The location had many advantages, for at that time I was principally engaged in collecting corals, sponges, shell fish and similar salt-water specimens. The natives brought me boat loads of such material, for once in their lives, at least, working for honest wages. I sorted over the stuff they brought, on a platform built out in front of my house, and disposed of the mass of refuse in the easiest way imaginable, merely by shoving it off the edge of the platform into the water, where the tide washed it out to sea.

Then, too, this keeping house over the water brought a blessed relief from the invasion of one’s home by snakes, rats, ants and all the vermin of that kind which makes Philippine housekeeping on the land a burden to the flesh, while I did not foresee at first that the very water which protected me from these dangers might make possible the secret incursions of larger creatures. The disadvantage of this semi-marine style of architecture, as I looked at it, was that some night a big tidal wave might come along, chasing a frolicsome earthquake, and bearing my house and myself along with it, leave us hanging high and dry in the tops of some clump of palm trees half a dozen miles inland.
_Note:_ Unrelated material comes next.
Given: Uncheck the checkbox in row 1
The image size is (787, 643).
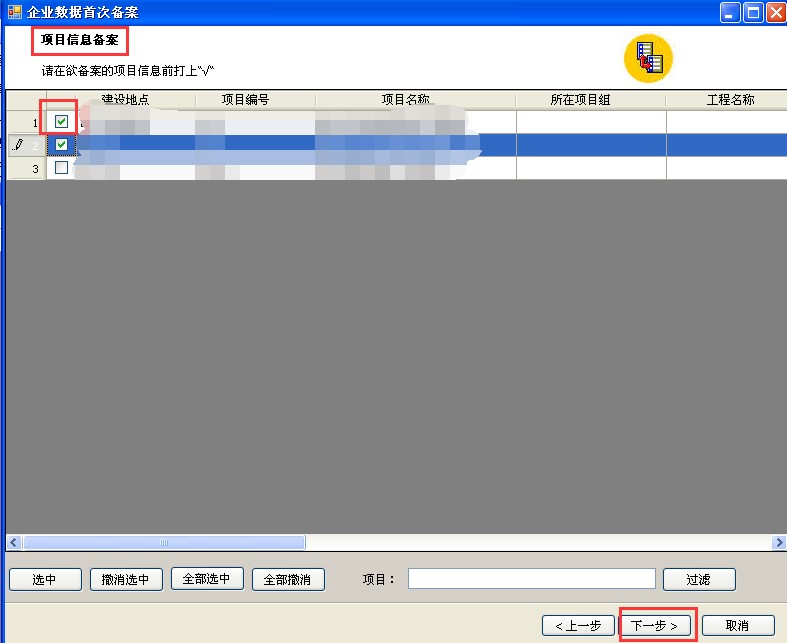Looking at the screenshot, I should point(61,122).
So far as the Moros were concerned, I got along all right with them. They knew, in the first place, that I had the authority of the Spanish government to do about what I chose in Palawan, and although they cared not one ripple of the Sulu Sea for the authority of Spain when it could not be enforced by force of arms, they did respect my arsenal of weapons and the skill with which I one day shot down a crazy “tulisane” of their tribe who had started to run amuck, and by the shot saved the lives of no one knew how many of them. This, and my doctoring back to health two of their number who were ill, made us very good friends, and I could not have asked for more willing helpers, or more able, especially Poljensio.

It was not for many weeks after I had left Palawan for good, that I came to understand that Poljensio may have had a double reason for his willingness, which at the time I little suspected.

I remember very well the first time I saw the fellow. It was the day of the “macasla” festival. Up to that time I had found no Moro who would work steadily as my helper. Whatever men I hired, although satisfactory while they worked, would eventually have something else to do, either pearl fishing, or hunting, or long trips seaward in their proas, they said for fishing, but I thought, and found later I had thought rightly, for robbery. Even Poljensio used to claim time, now and then, when he said the conditions of the water and weather were favorable for finding pearl oysters, to go and dive for those lottery-ticket-like bivalves.

To tell the truth I did not blame the men so very much for turning pirates, after I came really to understand the conditions connected with the pearl fisheries.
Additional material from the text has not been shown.